Here’s where the situation stands.
Pay Transparency Laws Vary by State
In the U.S., employers in California, Colorado, Connecticut, Maryland, and New York (New York City, specifically) are required to disclose base compensation to job seekers, says Vicki Salemi, a career expert for Monster. And Rhode Island and Washington will follow suit in January 2023. But the laws aren’t uniform across states.
“Requirements can be quite different between jurisdictions,” Salemi says. “For instance, in Colorado, employers are required to list the pay range and benefits for every job opening, whereas in Maryland, employers must provide pay ranges to candidates upon request.”
Differing state laws can make it difficult for companies located in multiple states to comply. “This is absolutely one issue that’s driving companies mad,” Driscoll says. “If a company is fully remote and they want to post a job online, how do they comply with the laws in states like California where they may not have any employees yet? It’s a constant juggle.”
Salary Is Important, but So Is Work-Life Balance
Monster found that six in ten workers (61%) say salary is their top consideration when looking for a new job. But other workers say they place things like work-life balance (16%) and benefits and perks (7%) at the top of their list.
For applicants looking for the full salary lowdown, pay transparency laws haven’t ironed out all of the wrinkles yet. “What I’ve noticed is that companies do not share the full compensation picture on their job postings,” says Brandon Bramley, founder of The Salary Negotiator, a salary negotiation coaching company. “They will usually only list the base salary range or a target compensation for the role. This confuses job seekers because they do not have visibility into the total compensation.”

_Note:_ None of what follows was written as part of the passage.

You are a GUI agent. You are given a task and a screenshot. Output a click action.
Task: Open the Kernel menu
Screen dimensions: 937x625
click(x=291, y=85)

Workers are Optimistic About the Future of Pay Transparency
More than half of workers (53%) think pay transparency will eventually result in salary equity and smaller or no pay gaps, according to Monster’s data, and 43% think it will lead to higher pay overall for workers.
In general, salary disclosure in job ads may lead to a better match, attracting candidates who are better suited for the role and more likely to be satisfied in their position, says Linda Shaffer, chief people and operations officer at background check company Checkr. “As such, it is an important issue that HR professionals need to carefully consider when crafting job postings and managing their recruitment process.”
Pay Transparency Gives Workers Leverage
Four in ten workers say that if they see a job posting for their position or a similar one from their employer with higher pay, they’d use it as leverage to get a raise, according to Monster’s poll. And if a company violates salary disclosure laws, more than three-quarters (77%) of workers would consider reporting them.
Then, of course, there’s the leverage that pay transparency lends to the job seeking process. “It’s another criteria for a job applicant to reject a company before going down the application rabbit hole,” Driscoll says. “It definitely puts a little more power in the applicant’s hands, but I think that levels the playing field.”
As more states enact laws, companies will have to learn to deal with pay transparency requirements. Employers posting jobs in states and cities with salary disclosure laws should include a salary range on job postings. (This includes remote jobs.)
Employers in states without laws (yet) might take this chance to get ahead of the curve and proactively post salary info. Monster, for instance, has published salaries for all U.S. based jobs at Monster.
“Ultimately, while some employers may continue to resist this trend, many others will likely embrace it in order to attract the best talent,” Hague says. “As a result, we can expect to see continued changes in hiring practices as employers adapt to the evolving landscape of salary disclosure.”